With a 4-3 overtime win over Slovakia on Monday night, Canada’s World Junior Championship team is two wins away from claiming gold for the 20th time in tournament history.
Leading the team from behind the bench is head coach Dennis Williams.
Williams hockey journey has spanned across North America as both a player and coach. It even included a brief stop in Cambridge at the end of his playing career.
During the 2001-2002 season, Williams donned the black and yellow of the Hornets. After playing five games with the Odessa Jackalopes of the Central Hockey League, the Stratford native returned to his home province and put up 18 points in 12 games, potting four goals and adding 14 helpers.
He also suited up for the Waterloo Wolves minor hockey program as a youngster and the Stratford Cullitons in junior B before embarking on a four-year career at Bowling Green State University.
When the final horn sounded on his career in Cambridge, his journey into coaching began. First, he returned to his alma mater as a graduate assistant coach in 2002-2003.
Stops at Utica College, Neumann College, the University of Alabama-Huntsville and back to Bowling Green State as the head coach followed.
He then jumped into the junior ranks with the Amarillo Bulls of the North American Hockey League and the Bloomington Thunder of the United States Hockey League, before arriving at his current stop as the head coach of the Everett Silvertips of the Western Hockey League.
Williams has tasted gold before, serving as an assistant coach during the 2022 summer World Juniors that was made up after a COVID cancelled Christmas time edition.
Now he looks to bring home the ultimate prize as the main man in charge.
And if Canada can accomplish the feat, Cambridge will have played a small role in the story.

- Data extract

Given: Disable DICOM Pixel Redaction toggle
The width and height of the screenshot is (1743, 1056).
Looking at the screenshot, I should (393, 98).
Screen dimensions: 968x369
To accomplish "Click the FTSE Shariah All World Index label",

- Brief 1
Repeat the passage of the Dennis Williams article from "When the final" up to and including "head coach followed.".
- Brief 2
According to the Dennis Williams article, which team does Williams currently serve as head coach?
- Brief 3
Decide whether each statement agrees with the Dennis Williams article, answering yes or no and quoting the words that settle it.
(a) Williams played five games with the Odessa Jackalopes.
(b) Williams had a two-year career at Bowling Green State University.
(c) Williams was head coach at the 2022 summer World Juniors.
Work only from the article on coach Dennis Williams; leave the rows aside.

- Output 1
When the final horn sounded on his career in Cambridge, his journey into coaching began. First, he returned to his alma mater as a graduate assistant coach in 2002-2003.
Stops at Utica College, Neumann College, the University of Alabama-Huntsville and back to Bowling Green State as the head coach followed.

- Output 2
The Everett Silvertips of the Western Hockey League.

- Output 3
(a) Yes: "After playing five games with the Odessa Jackalopes of the Central Hockey League"
(b) No: "a four-year career at Bowling Green State University"
(c) No: "serving as an assistant coach during the 2022 summer World Juniors"